Additionaly, reading another topics of this mail list, I found that the
classical model for testing the interaction and obtain the variance
m2 <- lmer ( variable ~ fixed factor 1 * fixed factor 2 + (1 | random
factor) + (1 | fixed factor 1:random factor2) + (1 | fixed factor 2:random
factor) + (1| fixed factor 1:fixed factor 2:random factor))
So, with this model, in the summary I can see the partition of the total
variance of the random effects. Is this right?

Yes, this model will decompose the variance of the response into
variance components for the random effects and the residual variance.

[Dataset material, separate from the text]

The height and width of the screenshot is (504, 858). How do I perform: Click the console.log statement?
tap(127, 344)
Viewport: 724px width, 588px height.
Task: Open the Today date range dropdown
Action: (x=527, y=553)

Finally, if I want the p-values of the random effects, I should analize the
full and reduce models sequentially. Also, I found that another way to do
it is with the 'ranova' function from the lmerTest package, but the results
are very dissimilar. I don't know in wich analysis should I trust, I think
that in this case the sequentially one is correct.

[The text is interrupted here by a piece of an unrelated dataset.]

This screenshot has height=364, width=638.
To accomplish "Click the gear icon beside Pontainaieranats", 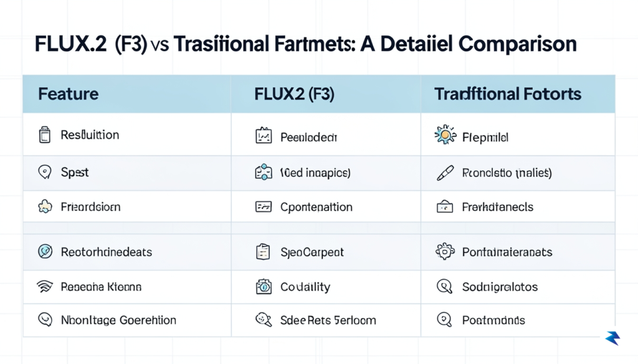I will point(445,251).
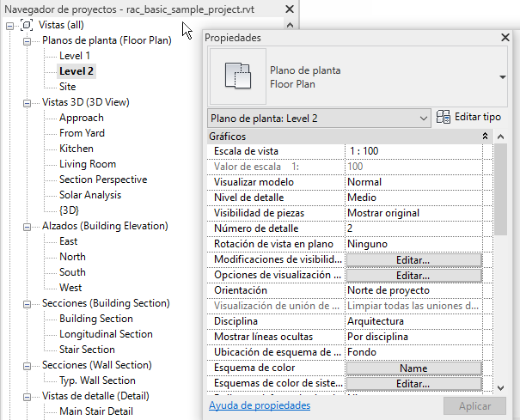Select the Stair Section view
This screenshot has width=520, height=420.
tap(87, 350)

Can you quantify how these approaches are different? If you run
lmerTest::ranova(m2) it should provide (REML) likelihood ratio tests
of the random terms by deleting these from the full model one-by-one.
Note that if the model is fitted with REML (default) the tests are
REML-likelihood ratio tests - otherwise ML likelihood ratio tests.

Perhaps you use anova(m2, reduce_m2) or equivalently anova(m2,
reduce_m2, refit=TRUE) which produce ML likelihood ratio tests while
fitting your model with REML and that is the source of the difference?
[For tests of random effect terms I recommend the REML likelihood
ratio tests produced by lmerTest::ranova over the ML LR tests produced
by anova(m2, reduce_m2, refit=TRUE) but other tools, e.g. package
RLRsim may produce even more accurate tests].

Cheers
Rune